[Academic report] The 61th Sui Yuan Xin Guang Young Scholars’ Forum –Mult-imodal Language Interface and Hierarchical Speech Prediction Mechanism
On the afternoon of December 6, 2025, the 61th Sui Yuan Xin Guang Young Scholars’ Forum was held in Room 312 of the School of Psychology at Nanjing Normal University. This session featured a lecture by Researcher Du Yi from the Institute of Psychology, Chinese Academy of Sciences, titled “Multi-modal Language Interface and Hierarchical Prediction Mechanisms in Speech.” The lecture was chaired by Chen Qingrong, the Chair of the Academic Affairs Office of Nanjing Normal University and the full Professor at the School of Psychology, Nanjing Normal University. Many faculty members and students from the School of Psychology participated in the discussion.
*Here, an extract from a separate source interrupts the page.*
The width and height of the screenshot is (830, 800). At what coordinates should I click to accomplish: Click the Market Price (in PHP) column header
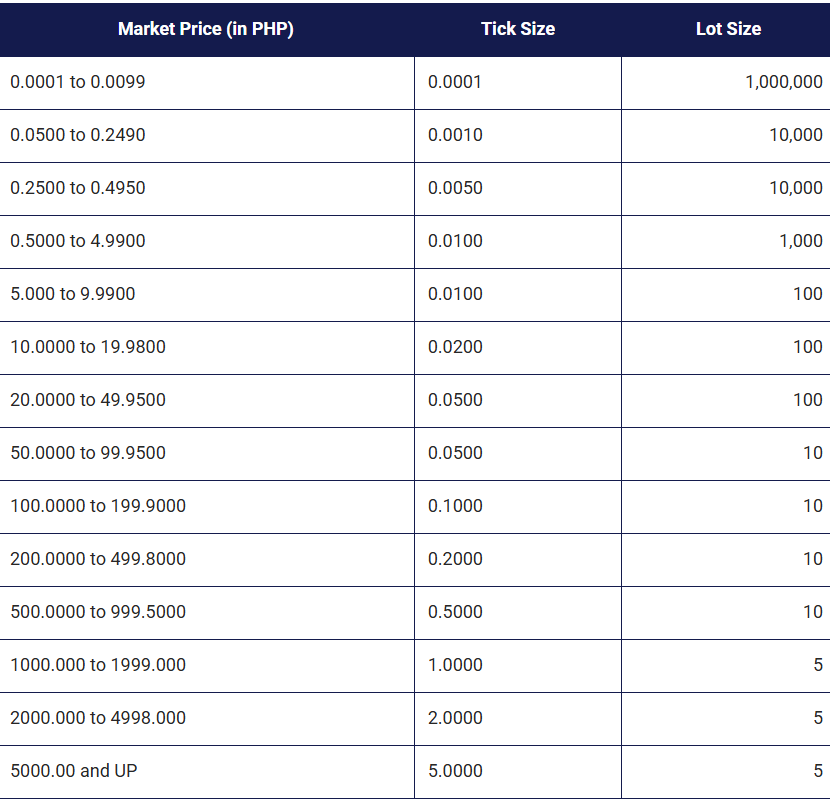[x=206, y=29]
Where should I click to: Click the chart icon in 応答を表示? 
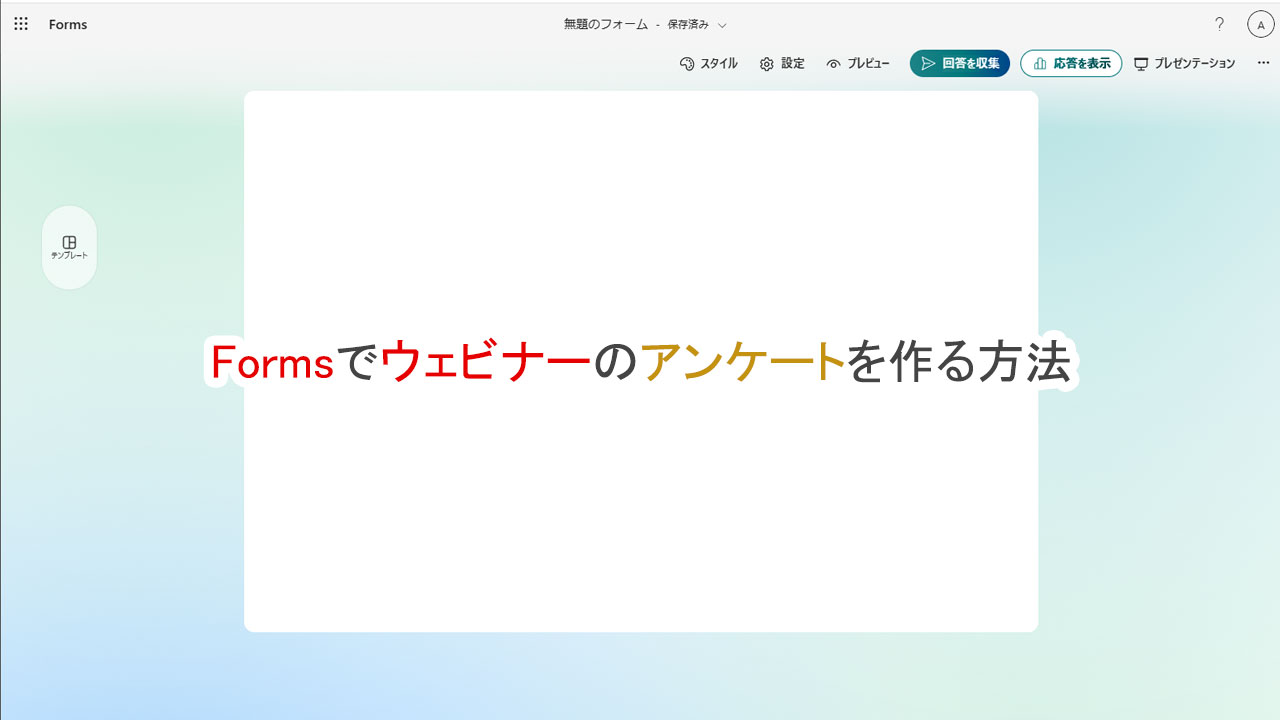pos(1041,62)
Researcher Du Yi is a professor and doctoral supervisor at the Institute of Psychology, Chinese Academy of Sciences (CAS). She serves as the Director of the Cognitive and Developmental Psychology Laboratory at the Institute of Psychology, CAS, holds a CAS Distinguished Core Faculty Position, and serves as Deputy Secretary-General of the Chinese Psychological Society and Vice Chair of its Music Psychology Committee. She is also an editorial board member of Acta Psychologica Sinica. Her research primarily employs cognitive neuroscience techniques and computational modeling to investigate the cognitive neurocomputational mechanisms underlying human speech and musical communication. She has published papers in top-tier international journals including Nature Communications, Science Advances, PNAS, PLOS Biology, and eLife. She leads projects such as the National Science Fund for Distinguished Young Scholars and the Major Project of Science and Technology Innovation 2030.
In her lecture, Researcher Du Yi first explored the multi-modal nature of language—how the same semantic concept can be expressed through multiple forms such as speech, text, and images. The core question is: How are sensorimotor features integrated into language networks? Functional MRI experiments revealed that the posterior part of the middle frontal gyrus (55B) shows stable activation across listening, speaking, reading, and writing tasks, with stronger activation during language production. Further characterization analysis indicates that the anterior portion of 55B encodes semantics more prominently, while the posterior portion encodes phonetics more strongly, supporting its functional differentiation as a “sensorimotor-semantic interface.”
Moreover, 55B occupies a pivotal position in functional connectivity networks, bridging language and sensorimotor networks. Structural and functional gradient analyses also reveal this region as a “steep jump zone” between sensory-motor and higher-order association cortices, providing a biological foundation for cross-modal information integration. This discovery offers neural evidence for multimodal information alignment mechanisms in the human brain and provides bio-inspired interface concepts for designing current multimodal large models. Regarding language prediction mechanisms, the idiom completion experiment revealed that when the final character is omitted (e.g., “恩重如□”), the brain enhances phonetic representations of the missing character in speech-motor regions (e.g., premotor cortex) while strengthening semantic representations in default mode network regions (e.g., angular gyrus, posterior cingulate cortex). Crucially, brain representations under prediction exhibit a “geometric expansion” trend in low-dimensional space, suggesting top-down semantic extraction plays a pivotal role in prediction.
Regarding error processing, the study further revealed that upon hearing an incorrect idiom (e.g., “琳琅满天”), the brain simultaneously represented the predicted character, the perceived character, and their discrepancy. The representation of semantic prediction error was located between predictive and perceptual information, exhibiting hierarchical distribution across both temporal and frontal lobes. This suggests the brain may dynamically update internal predictive models through error signals.
In the conclusion session of the lecture, faculty and students engaged in an in-depth discussion on topics including experimental design, brain region-specific functions, and real-time prediction in natural language understanding. Prof. Du Yi noted that the team has collected additional magnetoencephalography data and will integrate higher-temporal-resolution neuroimaging techniques in the future to uncover the dynamic network mechanisms underlying language prediction and error processing.
This lecture systematically showcased the latest advances in language neuroscience concerning cross-modal integration and predictive processing. By integrating experimental findings with theoretical frameworks, it provides significant insights for research in language comprehension, artificial intelligence, and human-brain-inspired computational models.